一部を拡大してみると,よりはっきりします。左がRawファイルそのまま,右がPureRawで処理したもの。
こうして並べてみると,だいぶ違いますね。
Lightroom の「ノイズ除去」の効果は?
それでは次に,Lightroomの新しい「ノイズ除去」効果を使ってみましょう。
Rawファイルを開いて,いつも通りに色温度やコントラストなどを調整したあと,「ディテール」から「ノイズ除去」を選びます。とりあえず効果の強さを,デフォルトの「50」にして「強化」ボタンを押しました。
処理には,M2 MacBook Air で約1分かかりました。PureRawは20秒くらいで終わるので,こっちの方が少し時間がかかりますかね。
できあがった写真がこちら。
おおっ,これもきれい!Rawファイルをそのまま現像したものとは,比較するまでもないですね(左がそのまま,右が「ノイズ除去」適用)。
「PureRaw」vs「ノイズ除去」対決!
ではこれが気になるところですが…。「PureRaw」vs「ノイズ除去」ではどちらが優れているでしょうか?比較してみましょう。
処理したカワセミの写真を部分拡大して並べてみます。左がPureRawで処理したもの,右が「ノイズ除去」を適用したもの。
ノイズを低減する効果は,どちらも文句なし。素晴らしいです。ディテールの出方は,嘴の凹凸はPureRawの方が出ているけど羽毛のあたりはわずかに「ノイズ除去」が優っているかな?
まあこの辺りは引き分けですかね。
背景のボケたところには少し違いがあります。「ノイズ除去」の方は,背景のコントラストがやや目立って強調されているところがありますね(この写真の右上の方)。というか,全体に「ノイズ除去」の方がコントラストが高い感じがします。
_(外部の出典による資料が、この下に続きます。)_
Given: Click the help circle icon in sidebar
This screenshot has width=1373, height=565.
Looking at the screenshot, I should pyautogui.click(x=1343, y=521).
違うところもアップにして比べてみます。左がPureRaw,右が「ノイズ除去」。
描写の仕方が僅かに違うところもありますが,どちらもきれいです。
というわけで,野鳥の写真に関しては,PureRawとノイズ除去,誤差範囲で引き分けかな。どちらを使うかは気分次第でよさそうです。
PureRawの方が処理が速いけど,ノイズ除去には全てをLightroomの中で完結させられるという「気楽さ」がある…まあこのあたりも一長一短でしょうかね。
星景写真ではどうかな?
お題は「南岳の天の川」
次は星景写真で効果を検討してみましょう。お題はこれ。
北アルプス,南岳で撮った天の川です。↑はRawファイルをそのまま現像したものです。撮影時の iso 感度は 4000 。また地上部は1段くらい持ち上げているので実質 iso 8000 くらいのノイズが出ているかと思います*1。
拡大すると結構ひどいよ(あとでアップを出します)。
*1 iso不変性から
PureRawで処理してみます
まず,同じ写真をPureRawで処理してから現像してみます。
ブログサイズに縮小しても,ノイズが減って精細さが増しているのがわかるかと思います(特に地上部)。
拡大して比較してみましょう。まず星空の部分。バンビの横顔の辺りを等倍近くで示してみます。上がPureRaw なし,下がPureRawあり。
色味が違っているのは僕の腕に問題があるからですが,それは置いといて(笑)。PureRaw処理でザラザラ感がだいぶ減っていますね。
うん,まあまあかな。
次に地上部の比較です。さっきも書いたけど,ここは1 EVくらい持ち上げているので,ノイズが一層目立っていたところです。
これは効果がはっきりわかりますね。Rawファイルをそのまま現像したものは,ノイズで細部が潰れてしまっています。
「ノイズ除去」だとどうかな?
それではこの画像にも,Lightroomのノイズ除去を適用してみましょう。こうなりました。
これもきれいです。パッと見,PureRawと変わりない感じかな。画面上部,天の川の淡い部分は,こちらの方がよく出ている?ような気がします。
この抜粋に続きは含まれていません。